> READING PASSAGE
* * * * * * *

Bexley Council's pension fund invests £15m in tobacco firms
BEXLEY Council has been branded "contradictory" for investing more than £15m in tobacco firms despite the habit costing the borough more than £50m a year.
Really? And who says it costs the borough more than £50m a year? Oh, I should have guessed.
Stats from the charity Action on Smoking and Health (ASH) suggest the dirty habit is costing Bexley £52.8m a year through factors such as NHS care (£10.4m), smoking breaks (£11.1m) and domestic fires (£1.9m).
Let's take a look at those figures:

NHS care (£10.4m): Offset by a factor of ten from tobacco taxes
Smoking breaks (£11.1m): Erm, most smokers smoke on designated breaks that everyone gets. Besides, that's a matter between employer and employee, not a cost. If an employer is ok with employees nipping out for a ciggy, what business is that of anyone elses?
and domestic fires (£1.9m): Maybe. But that's more related to carelessness than smoking.

Are there any other figures?

* * * * * * *

> USING THE INFORMATION
A: From the piece on Bexley Council's tobacco investments, transcribe the part that opens with the words containing "Bexley Council's pension" and closes with "domestic fires (£1.9m).".
B: Answer these questions from the piece on Bexley Council's tobacco investments:
(i) How much has Bexley Council's pension fund invested in tobacco firms?
(ii) Which charity supplied the stats on what smoking costs Bexley?
(iii) What amount is given for domestic fires?

* * * * * * *

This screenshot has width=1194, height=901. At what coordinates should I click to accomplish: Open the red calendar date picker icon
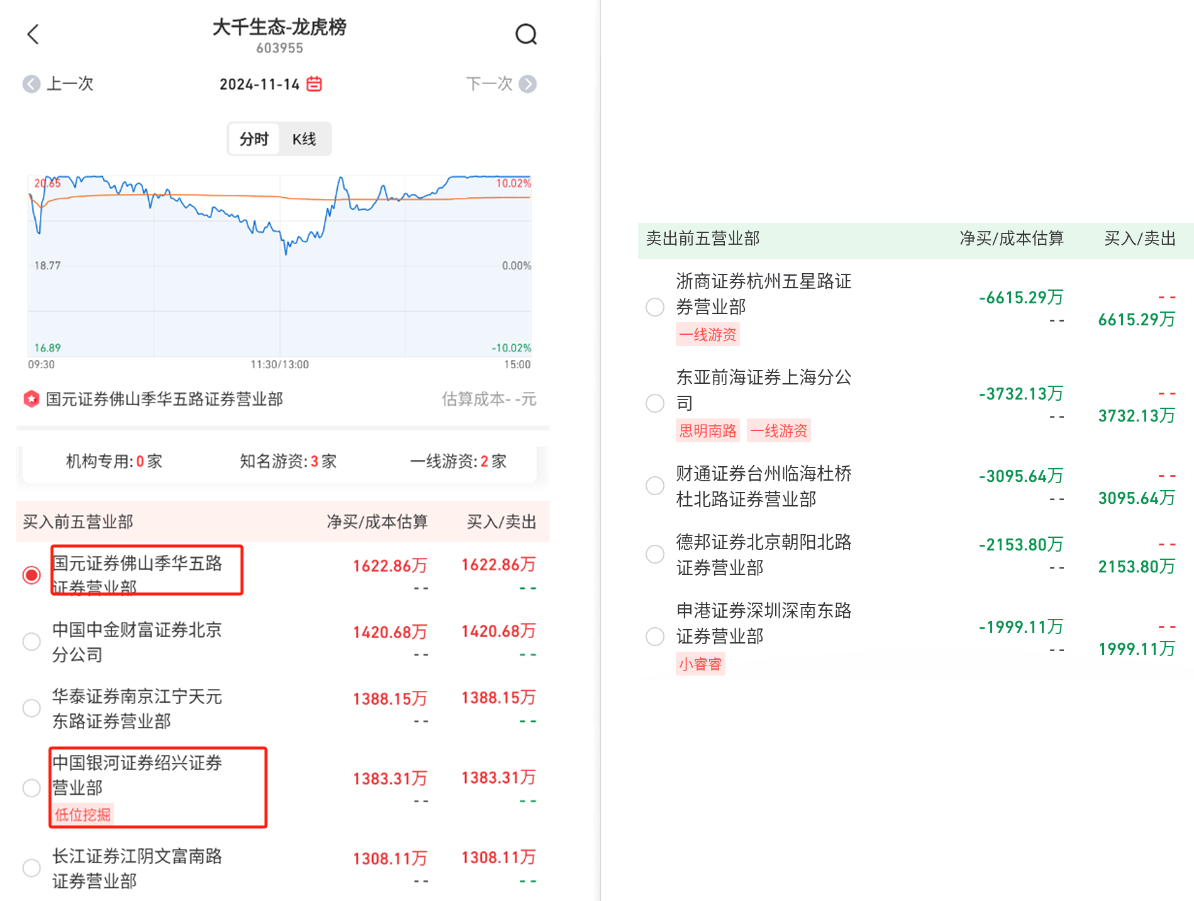314,84
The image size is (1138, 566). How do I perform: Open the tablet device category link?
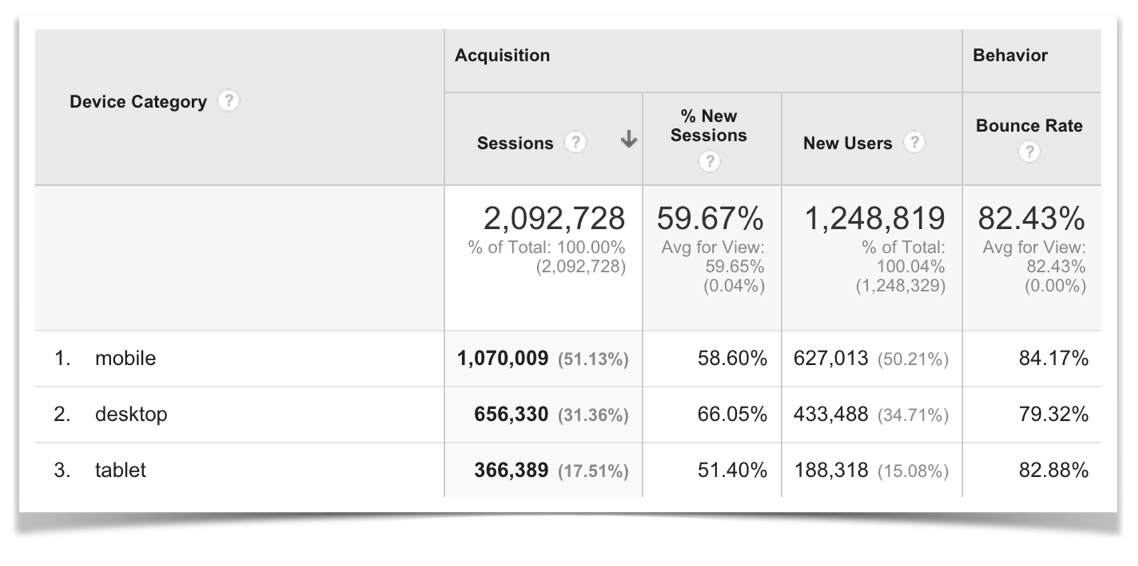click(x=120, y=469)
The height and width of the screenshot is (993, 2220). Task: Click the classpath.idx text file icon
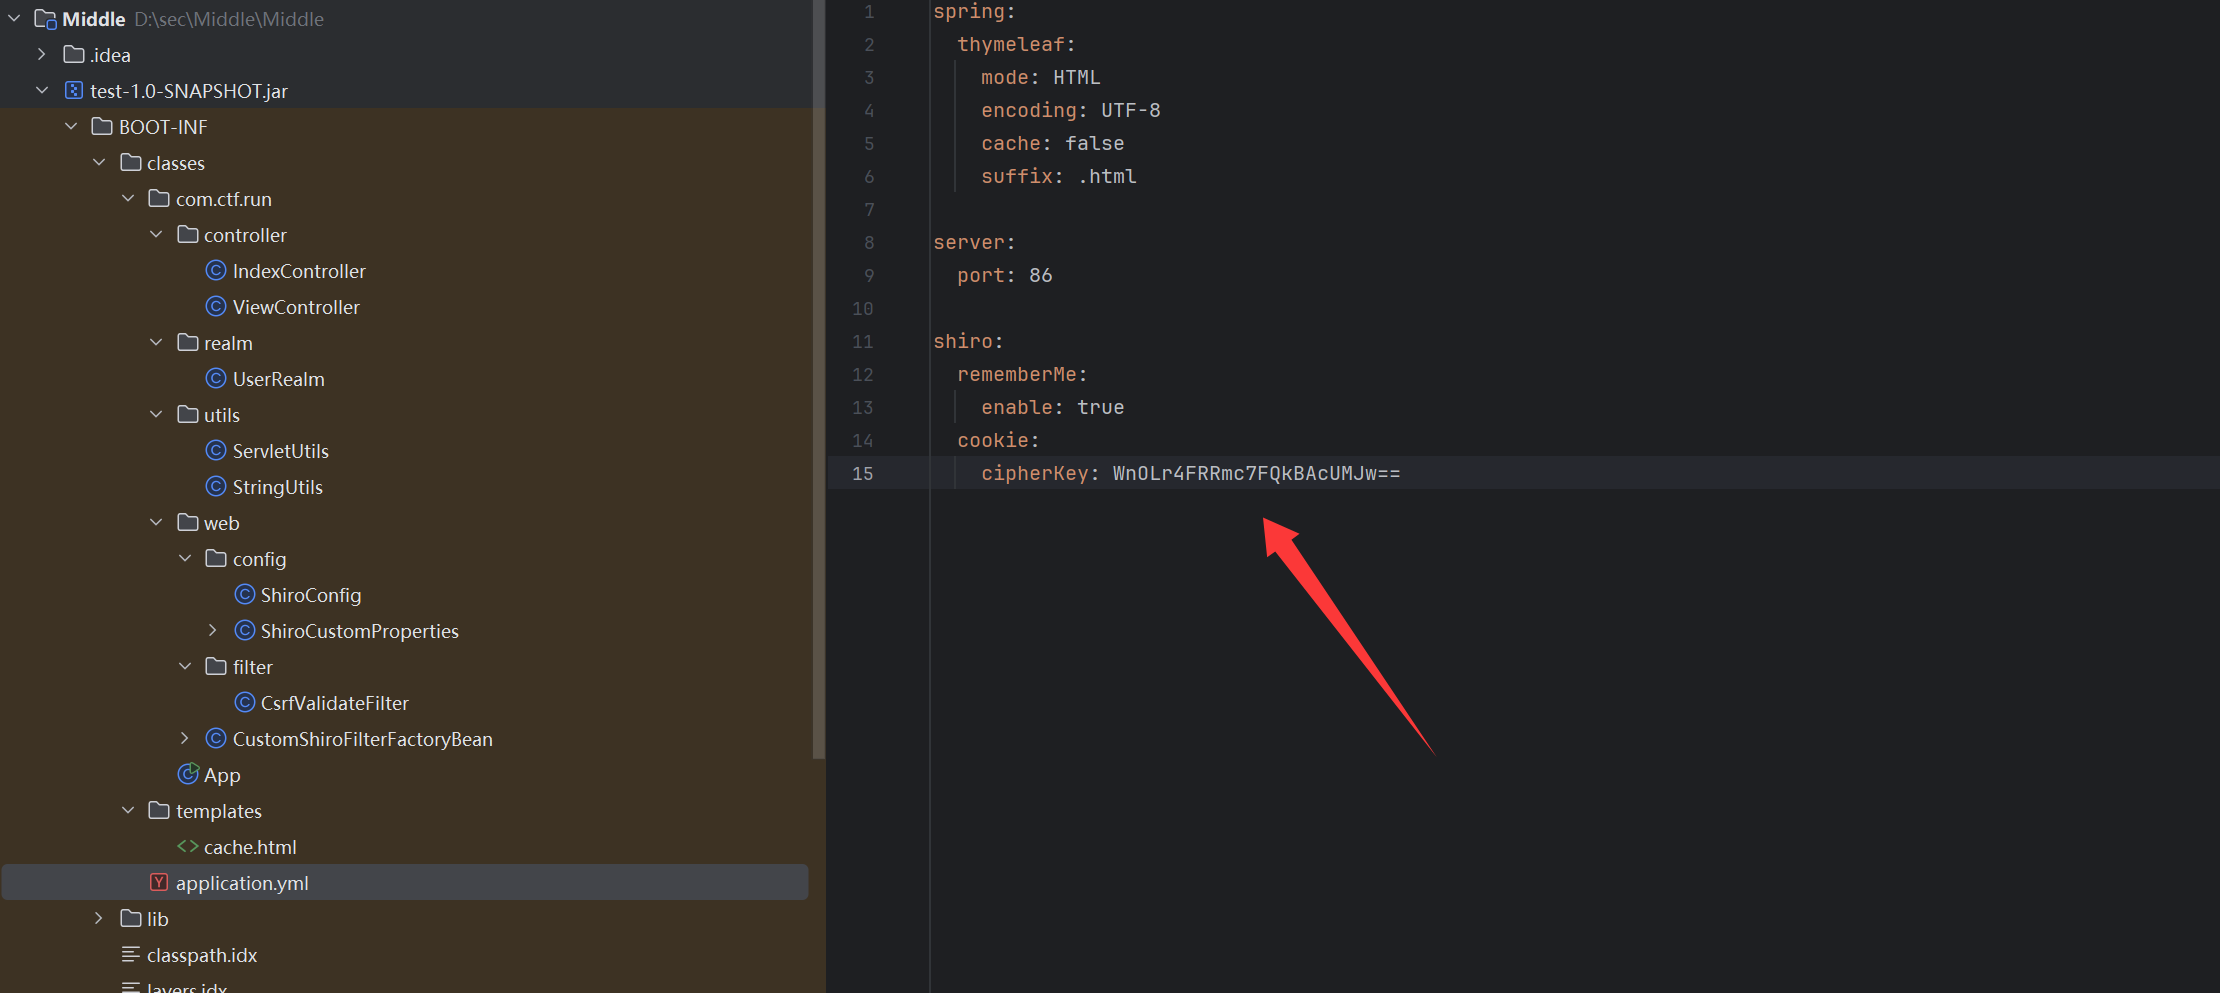tap(130, 955)
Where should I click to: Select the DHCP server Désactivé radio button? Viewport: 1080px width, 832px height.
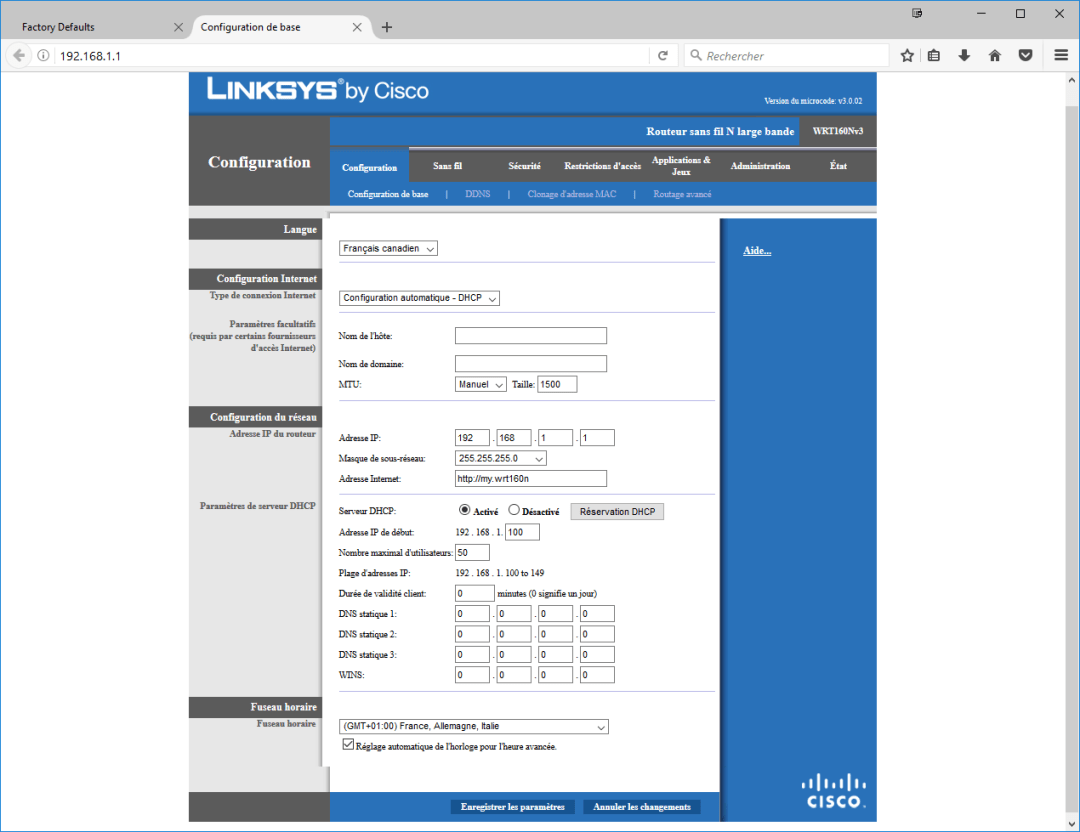(514, 511)
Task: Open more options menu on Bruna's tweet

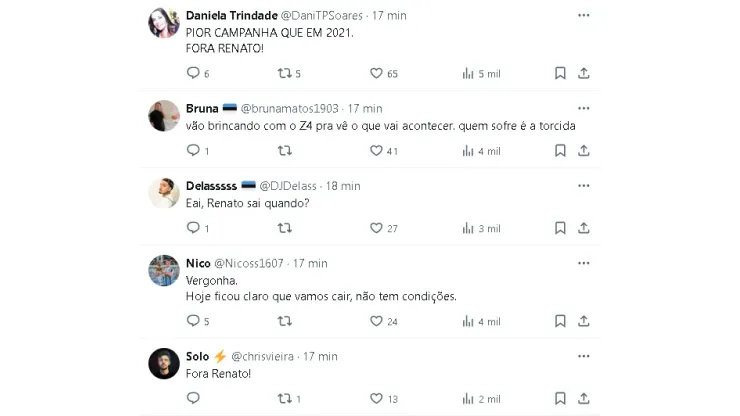Action: 583,107
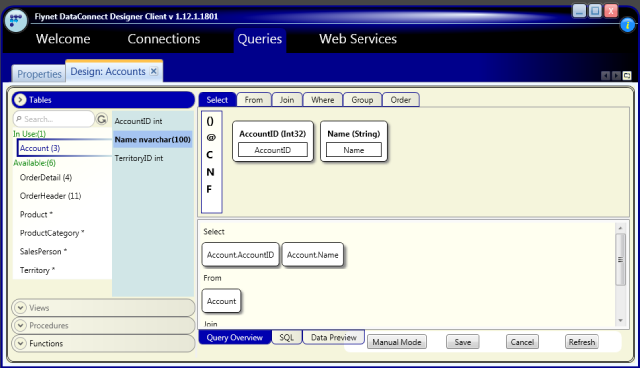Collapse the Tables panel
This screenshot has width=640, height=368.
[x=20, y=100]
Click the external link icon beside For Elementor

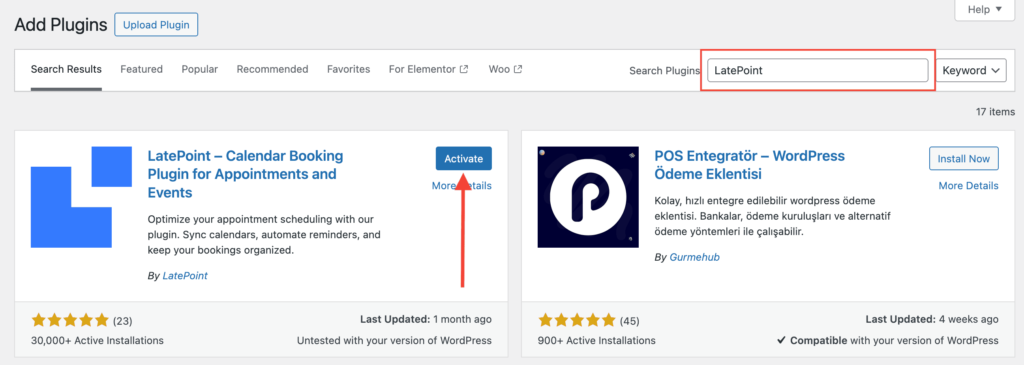(x=464, y=69)
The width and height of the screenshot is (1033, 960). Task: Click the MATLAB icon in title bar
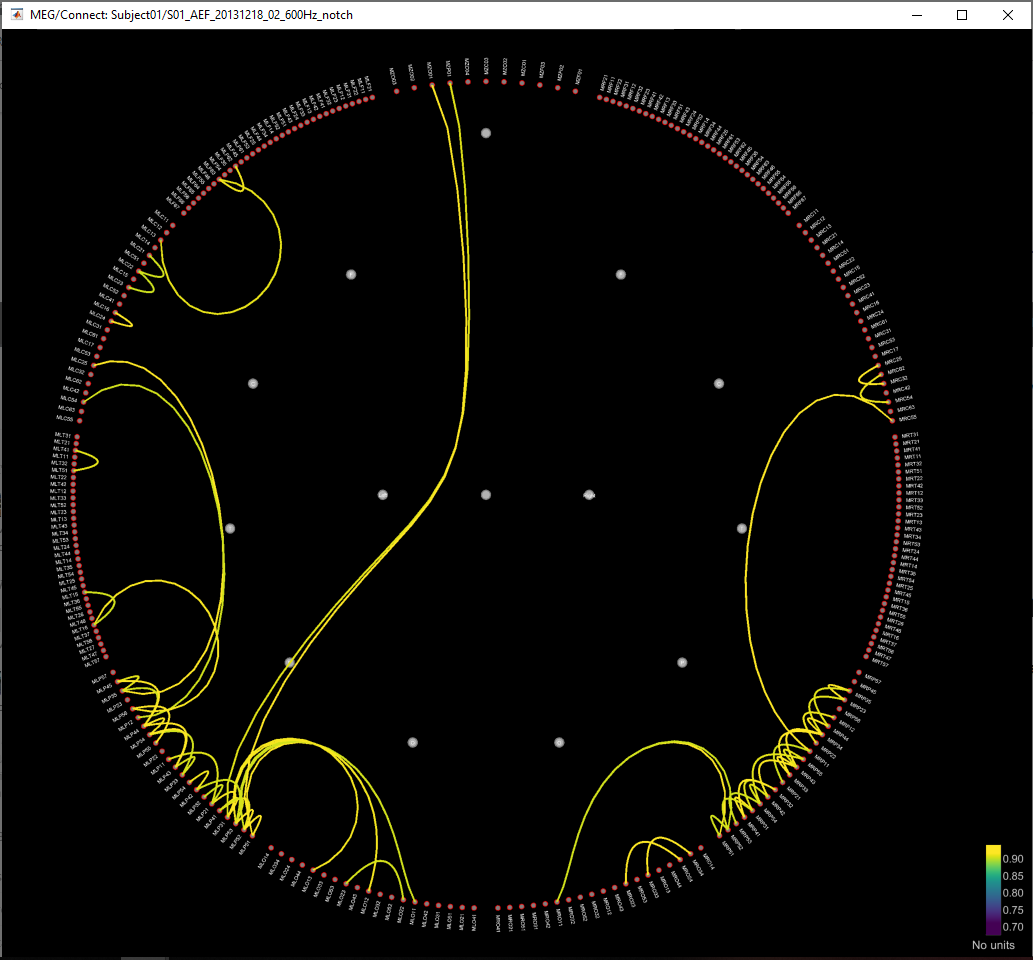[16, 15]
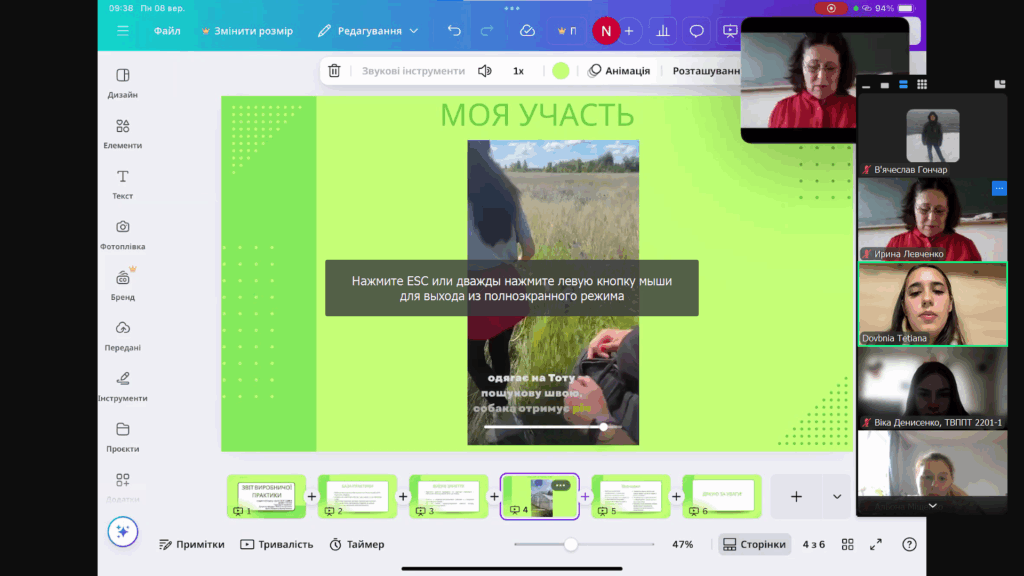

* * * * * * *

> ANSWERS TO THE EXERCISES
A:
Bexley Council's pension fund invests £15m in tobacco firms
BEXLEY Council has been branded "contradictory" for investing more than £15m in tobacco firms despite the habit costing the borough more than £50m a year.
Really? And who says it costs the borough more than £50m a year? Oh, I should have guessed.
Stats from the charity Action on Smoking and Health (ASH) suggest the dirty habit is costing Bexley £52.8m a year through factors such as NHS care (£10.4m), smoking breaks (£11.1m) and domestic fires (£1.9m).

B:
(i) More than £15m.
(ii) Action on Smoking and Health (ASH).
(iii) £1.9m.